The National League of Cities (NLC) applauds the action by Congress to adopt an Energy bill that rejected offending language that would have imposed a multi-billion dollar not funded mandate on local governments by preventing municipalities from suing the producers of the gas additive, Methyl Tertiary Butyl Ether (MTBE), a major contaminate of drinking water. NLC successfully lobbied for new language that preserves the ability of cities to bring their legal suits in state court and while permitting MTBE producers to request that their cases be heard in federal court.

"NLC and its coalition partners applaud the efforts of a bipartisan group of House and Senate leaders who rejected this onerous proposal," said NLC President Anthony A. Williams, mayor of Washington, D.C. "Cities will continue to have the ability to recoup the clean-up costs directly from the polluters."

The action is a major victory for taxpayers and for the NLC, which worked fiercely on behalf of cities and towns across America to protect their rights to seek damages for the clean up of drinking water sources polluted by MTBE—costs estimated in the range of 25 to $85 billion. During the past two years, NLC opposed numerous efforts by the House to limit the liability of MTBE producers—efforts that would have ultimately passed along billions of dollars in cleanup costs to the taxpayers. MTBE has been known to contaminate large quantities of surface and groundwater through leaking underground storage tanks and pipelines to ground and surface water. More than 28 states have detected MTBE contamination in their water supply with the most extensive contaminations found in California, New England and the Mid-Atlantic states.

In April, the House of Representatives included the MTBE provision in its version of the Energy bill over the objections of local governments, water utilities, and the Senate, which had twice rejected the language under the threat of filibuster. Most recently, NLC and coalition partners worked to defeat a deal brokered between House Energy and Commerce Chairman Joe Barton (Texas) and Rep. Charles Bass (New Hampshire) that would have invalidated any MTBE-related lawsuit filed by localities since September 5, 2003, with the exception of Bass' home state, which would have retained the right to sue. The Barton-Bass deal would have also preempted the ability of states to ban MTBE, forced all claims into federal court, and placed a financial cap on the amount that cities and water utilities could collect from the MTBE producers.

"The earlier House MTBE-liability waiver protecting MTBE producers would have been the 'mother of all not funded mandates'," said Donald J. Borut, NLC executive director. "We would have seen a billion-dollar bailout for many of the same oil and gas industry suppliers who are now seeing record profits."

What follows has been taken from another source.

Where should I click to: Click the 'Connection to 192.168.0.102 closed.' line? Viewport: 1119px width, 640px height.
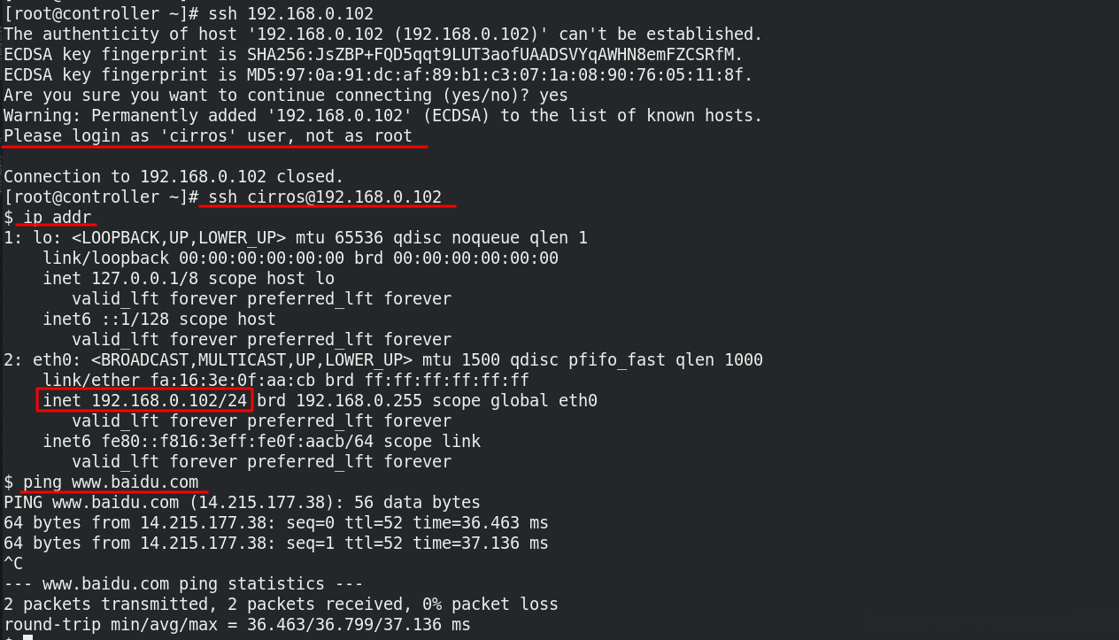pos(174,176)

MTBE came under common use following the adoption of the Clean Air Act Amendments in 1990. Court suits brought by states and localities against MTBE manufacturers have already resulted in settlements of more than $320 million in California and Texas, and more than 100 other cases are outstanding. In one of those lawsuits, documents produced in the trial proved that MTBE producers have known since the late 1980s that MTBE contaminated the water supply and knew it was enormously expensive to clean up.